# Motherboard Advice



## JCG (Jan 28, 2021)

Hi,
Looking for some advice/help with a furnace issue. Furnace is a Guardline, model number GG9S080B12MP11A
The problem I am having is that even though the thermostat is set to 70 degrees, the house temp is dropping to 67, usually overnight. When we notice the house temp has dropped, I power cycle the furnace and it immediately kicks in and starts blowing heat.
A few years ago I was having a similar issue so I checked for an error code and found one, I believe it was a "high temp" error code. I called in an HVAC guy who said my furnace was probably too large for the house and was not getting enough cold air returned to the unit, causing it to overheat. He basically cut in a few wall vents to allow more air to get into the small room where the furnace sits. I have not had the problem since they did that, but I also do not drop my house temp to 65 degrees when gone like I used to. Trying to get the house to return to 70 from 65 is when the problem would arise.
That kind of made sense to me, but this year I am using my outdoor wood boiler to heat my house. If you are not familiar, the boiler outside burns wood to heat water to 186 degrees, that water is then pumped into my house and into a plenum or heat exchanger that resides inside the existing furnace, the furnace fan then blows air through the plenum and heats the house through the same ductwork the LP system uses.
This most recent time the problem occurred, I checked for an error code and there isn’t one, slow steady green light which I believe means waiting for the thermostat to call for heat. A power cycle got it running again.
What this is telling me is 1) There is nothing wrong with the thermostat, it is calling for heat but the furnace is processing that call correctly and 2) this is not related to my previous “over heating” error since there is no LP combustion taking place in the furnace (and no error code)
My thought is to replace the motherboard, it is easy to get to, and is about $130 so not too bad.
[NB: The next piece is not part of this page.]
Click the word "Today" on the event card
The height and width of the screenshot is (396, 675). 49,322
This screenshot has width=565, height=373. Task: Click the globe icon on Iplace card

If replacing the motherboard solves the problem, I will have saved myself some money over having a service tech do the work.
My concern is that replacing the motherboard is just a guess, I have no experience in this field and don’t want to waste my time and money.
Looking for professional opinions to help me choose whether I should try replacing the motherboard, or just call someone who is trained on how to diagnose the problem.
Thanks!


----------



## JCG (Jan 28, 2021)

Meant to say: 1) There is nothing wrong with the thermostat, it is calling for heat but the furnace is _NOT_ processing that call correctly


----------